Il y a plus de vingt ans, lorsque des violences extrêmes similaires ont été commises, le monde s’est mobilisé pour le Darfour. La Cour pénale internationale a accusé l’ancien président Omar Al-Bachir de crimes contre l’humanité et de génocide pour les atrocités commises par son armée et les milices janjawids, qui ont ensuite été réorganisées sous la bannière des FSR.
Aujourd’hui, alors que de nouveaux crimes sont commis contre les mêmes groupes ethniques, le monde ne peut détourner le regard. Les pays qui ont une influence sur les parties au conflit, notamment les Etats-Unis, les Emirats arabes unis, l’Egypte et l’Arabie saoudite, doivent agir pour prévenir de nouvelles atrocités. Il est impératif de refuser la banalisation de telles atrocités. Nous avons besoin d’une volonté politique à la hauteur, de responsabilité, et d’une mobilisation humanitaire forte, sur la base d’une évaluation impartiale de la situation. Le 14 novembre, le Conseil des droits de l’homme de l’ONU a chargé la mission d’enquête indépendante pour le Soudan d’investiguer sur les crimes commis à El-Fasher – un processus que nous appelons tous les Etats et parties à soutenir.
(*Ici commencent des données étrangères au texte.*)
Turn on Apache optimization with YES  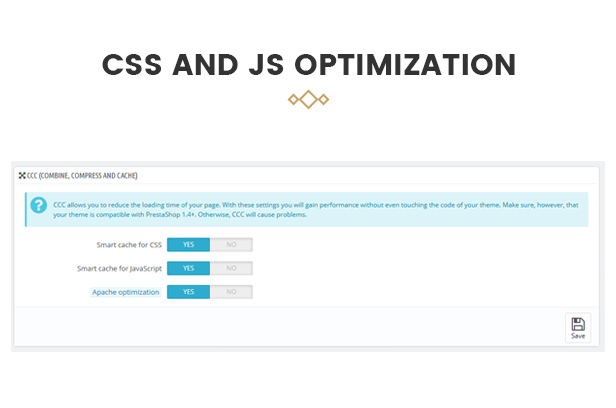188,292
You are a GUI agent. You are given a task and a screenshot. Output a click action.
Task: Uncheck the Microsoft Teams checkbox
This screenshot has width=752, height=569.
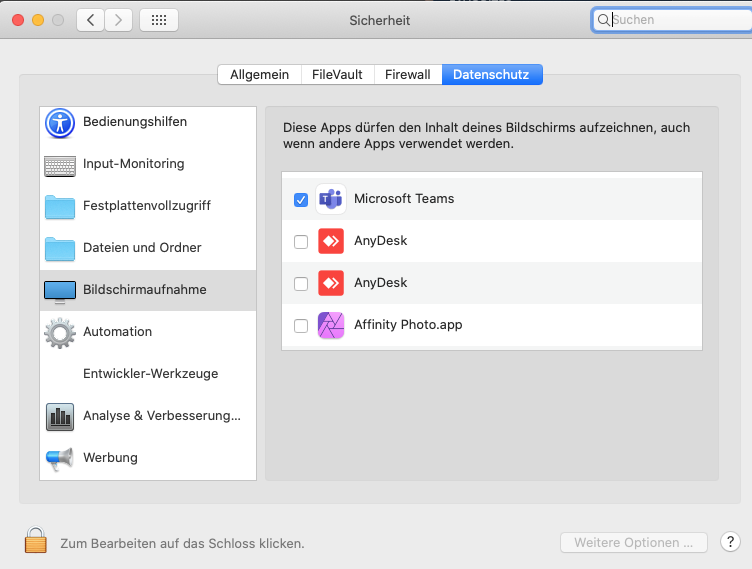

Nous devons faire davantage pour les personnes dont les vies sont encore en danger à El-Fasher et dans les villes environnantes, mais aussi nous assurer que ce cycle de violences et de nettoyage ethnique cesse enfin au Darfour et ne s’étende pas ailleurs, notamment à la région du Kordofan, source de toutes les inquiétudes aujourd’hui.
Javid Abdelmoneim est médecin urgentiste, président international de Médecins sans frontières depuis septembre. Ce texte est la version française d’une tribune initialement publiée sur le site de la chaîne qatarie Al-Jazira le 8 décembre.